[What to produce]
Write out the abstract on health-care accreditation in Kerala word for word.

──────── Document segment ────────

Background: Accreditation has become a benchmark for health-care organizations that require huge investment and effort. The impact of accreditation in health-care delivery needs to be assessed. Objectives: The study aimed to assess the impact of accreditation on the quality of public healthcare delivery in primary and secondary healthcare settings in Kerala. Methods: This cross-sectional study was conducted from July 2017 to July 2018 among 621 in-patients in medical wards at accredited (312) and nonaccredited (309) primary (community health center) and secondary (general, women and children, and taluk level hospitals) public health-care facilities. Ten constructs such as physical facility, admission services, patient centeredness, accessibility of medical care, financial matters, professionalism, staff services, medical quality, diagnostic services, and patient satisfaction were used in the study. Nonaccredited and accredited hospitals were compared using Median and Kruskal–Wallis test using SPSS version 22, with a set significance level of P ≤0 .05. Results: The median score of constructs of accredited primary health-care facilities in the Structure, Process, and Outcome domains are higher than the nonaccredited hospitals. There are significant differences between the scores of these three domains in accredited and nonaccredited primary health-care institutions but absent in secondary care institutions. Conclusion: If accreditation has to bring the embedded quality, structural, and procedural aspects of health-care facilities must be improved. Structural upgradation of a health-care facility alone cannot guarantee patient satisfaction. Accreditation process must be perceived as a tool for holistic and continuous transformation of a health-care facility overarching infrastructural and interpersonal domains.

──────── Information supplied ────────

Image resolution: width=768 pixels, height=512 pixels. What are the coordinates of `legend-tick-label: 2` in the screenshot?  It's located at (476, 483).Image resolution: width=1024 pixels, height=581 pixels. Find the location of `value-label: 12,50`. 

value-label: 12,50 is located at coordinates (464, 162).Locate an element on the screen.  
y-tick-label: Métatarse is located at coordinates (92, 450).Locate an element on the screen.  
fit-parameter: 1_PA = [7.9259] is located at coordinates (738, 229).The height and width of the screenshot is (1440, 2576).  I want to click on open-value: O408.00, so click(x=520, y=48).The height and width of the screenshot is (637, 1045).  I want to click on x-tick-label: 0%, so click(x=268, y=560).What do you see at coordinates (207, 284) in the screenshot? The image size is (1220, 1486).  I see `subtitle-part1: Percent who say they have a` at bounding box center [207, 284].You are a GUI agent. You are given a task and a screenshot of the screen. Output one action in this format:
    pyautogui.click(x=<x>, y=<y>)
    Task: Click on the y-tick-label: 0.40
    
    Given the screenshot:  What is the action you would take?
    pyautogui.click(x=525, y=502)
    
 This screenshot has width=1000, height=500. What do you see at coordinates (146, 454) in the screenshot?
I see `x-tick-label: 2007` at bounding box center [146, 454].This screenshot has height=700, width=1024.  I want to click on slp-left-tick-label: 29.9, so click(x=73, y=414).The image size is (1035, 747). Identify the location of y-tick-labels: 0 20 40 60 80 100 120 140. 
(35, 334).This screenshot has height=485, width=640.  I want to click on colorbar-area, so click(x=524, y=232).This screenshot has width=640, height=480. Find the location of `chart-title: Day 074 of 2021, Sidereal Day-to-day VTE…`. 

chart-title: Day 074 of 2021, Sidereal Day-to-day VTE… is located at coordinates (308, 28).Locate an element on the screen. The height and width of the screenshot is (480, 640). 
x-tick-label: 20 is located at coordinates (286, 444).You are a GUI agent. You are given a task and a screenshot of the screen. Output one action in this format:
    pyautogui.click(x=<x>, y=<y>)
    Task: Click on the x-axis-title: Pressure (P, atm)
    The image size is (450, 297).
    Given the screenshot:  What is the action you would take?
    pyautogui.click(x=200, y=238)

────────

[Answer box]
Background: Accreditation has become a benchmark for health-care organizations that require huge investment and effort. The impact of accreditation in health-care delivery needs to be assessed. Objectives: The study aimed to assess the impact of accreditation on the quality of public healthcare delivery in primary and secondary healthcare settings in Kerala. Methods: This cross-sectional study was conducted from July 2017 to July 2018 among 621 in-patients in medical wards at accredited (312) and nonaccredited (309) primary (community health center) and secondary (general, women and children, and taluk level hospitals) public health-care facilities. Ten constructs such as physical facility, admission services, patient centeredness, accessibility of medical care, financial matters, professionalism, staff services, medical quality, diagnostic services, and patient satisfaction were used in the study. Nonaccredited and accredited hospitals were compared using Median and Kruskal–Wallis test using SPSS version 22, with a set significance level of P ≤0 .05. Results: The median score of constructs of accredited primary health-care facilities in the Structure, Process, and Outcome domains are higher than the nonaccredited hospitals. There are significant differences between the scores of these three domains in accredited and nonaccredited primary health-care institutions but absent in secondary care institutions. Conclusion: If accreditation has to bring the embedded quality, structural, and procedural aspects of health-care facilities must be improved. Structural upgradation of a health-care facility alone cannot guarantee patient satisfaction. Accreditation process must be perceived as a tool for holistic and continuous transformation of a health-care facility overarching infrastructural and interpersonal domains.